Hélène est présente dans Sueur de sang (1935) où Jouve cherche Dieu dans la profondeur du péché. Le recueil contient un avant-propos important, intitulé « Inconscient, spiritualité et catastrophe ». Jouve ne fait pas acte d'allégeance à la psychanalyse, mais il en accepte les données fondamentales pour les fondre à une vie religieuse et mystique. Pour le poète, le désir freudien est essentiellement péché et, par là même, porteur des germes de la mort. Le poème introduit de nombreux symboles (l'œil, la bouche, la chevelure, le cerf), supports et ferment de l'interrogation créatrice. Matière céleste (1937) chante « Hélène, après qu'elle est morte » et introduit le thème dialectique du Nada, hérité des mystiques espagnols : « Celui qui forme tout est celui qui détruit. » Dans Kyrie (1938), le poète fait retentir l'écho des grandes musiques entendues à Salzbourg, invoque Hélène mise au tombeau tout comme Mozart jeté dans la fosse commune, et perçoit l'arrivée de « quatre cavaliers » qui annoncent la guerre. Pendant les cinq années de la Seconde Guerre mondiale, Jouve va vivre mystiquement l'esprit de la résistance nationale. La Vierge de Paris (1946) sera la somme des poèmes de guerre écrits à Grasse, à Dieulefit, puis dans l'exil genevois. Jouve compense le poids de la « catastrophe » par une fougue visionnaire, génératrice d'espérance. Son rêve serait que fussent conciliés l'idéal du Moyen Âge chrétien et l'esprit de la Révolution française.

Le temps de la guerre est pour lui l'occasion de faire une Défense et illustration (1946) des maîtres qu'il aime : Baudelaire, Rimbaud, Nerval. Mais son travail le plus remarquable est une analyse pénétrante du Don Juan de Mozart (1942). Avec Hymne (1947), le thème de la guerre s'estompe pour faire place à celui, très enrichi, du Nada, et surtout à la fascination d'un archétype baudelairien : la prostituée.
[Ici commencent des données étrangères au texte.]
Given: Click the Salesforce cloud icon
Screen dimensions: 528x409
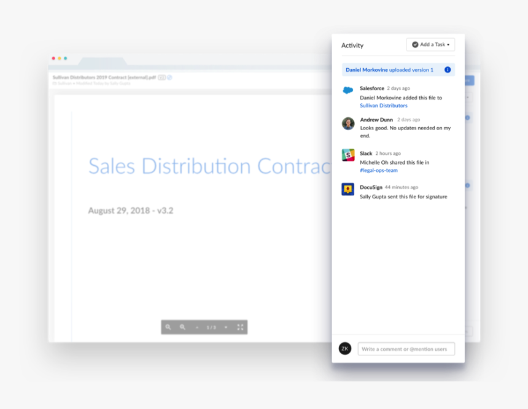Looking at the screenshot, I should click(348, 90).
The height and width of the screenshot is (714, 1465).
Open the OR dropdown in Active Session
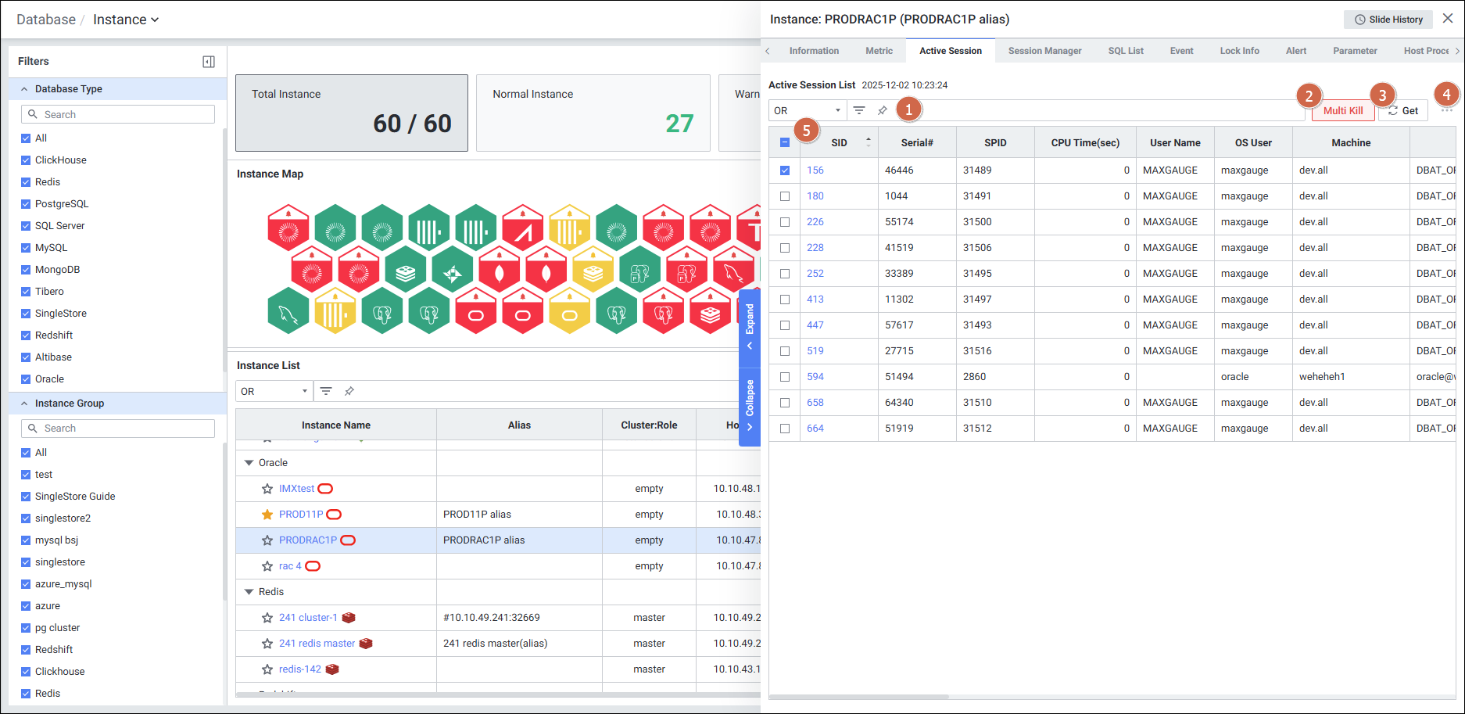point(807,110)
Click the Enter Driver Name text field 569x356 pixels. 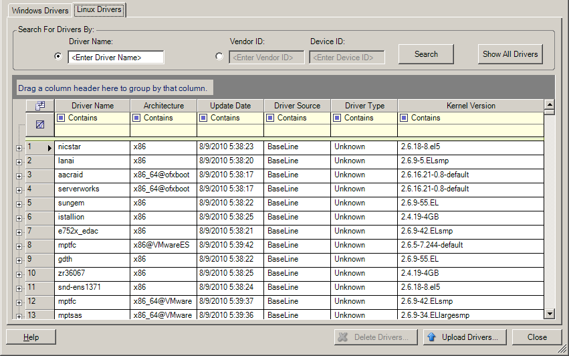[x=116, y=58]
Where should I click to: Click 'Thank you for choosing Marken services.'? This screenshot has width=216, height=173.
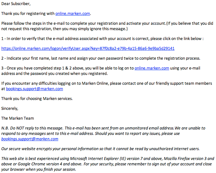point(37,98)

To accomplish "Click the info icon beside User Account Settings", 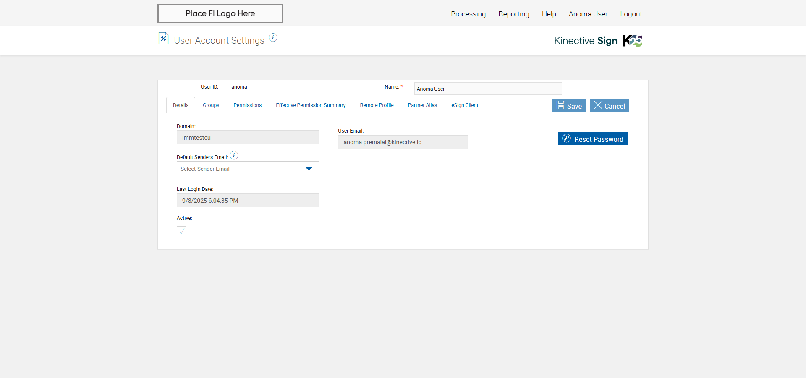I will [273, 38].

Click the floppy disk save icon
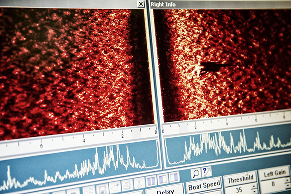coord(102,189)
Dans En miroir (1954), véritable confession du poète, Jouve raconte l'histoire de Yanick, connue, aimée et perdue. Cette humble fille « livrée aux mâles errant » apparaît dans Diadème (1949) ; elle est le « cygne » de Ode (1950), où l'esprit de Segalen et l'attrait formel de Saint-John Perse sont sensibles. Yanick est encore présente dans Langue (1952), recueil « dédié à l'esprit d'Alban Berg » dont Jouve admire le Wozzeck et Lulu, cette incarnation de « la chaleur – joyeuse ou désastreuse – de l'Éros ». Le mythe de Yanick s'enrichira au contact de la Lulu bergienne, sans pourtant se confondre avec le mythe d'Hélène. Dans Mélodrame (1958), « le poète écoute le Temps qui inscrit très près de son cœur les traits d'une plume de fer ». La mort est là, qui veille et qui unira peut-être définitivement le poète et le corps de toutes les femmes aimées-défuntes. La mort du poète conditionne, pour ainsi dire, la vie du poème. Mais, avant d'emprunter le sentier de Ténèbre, Jouve jette un dernier regard sur les Moires (1962) de son enfance. Les « messieurs-dames » ont beau s'esclaffer « car il s'agit de désespoir », Jouve n'en continue pas moins à renaître par une foi qui lui fait dire que « toute poésie est à Dieu » et que « sans cette ambition d'ange [...] le vers ne serait que le jeu des osselets de la mort ».

L'itinéraire poétique de Jouve est semé de nombreuses rencontres (lieux, femmes, lectures, musiques) que l'écrivain a pouvoir d'élever à la dimension mythique. La poésie est le fruit d'une expérience intérieure toujours dépassée dans un mouvement d'ascèse purificatrice ; elle est une dramaturgie religieuse où les multiples symboles fondent et se fondent à l'énergie du chant. L'œuvre de Jouve est une recherche souterraine de soi qui veut transmuer la « matière d'en bas[...]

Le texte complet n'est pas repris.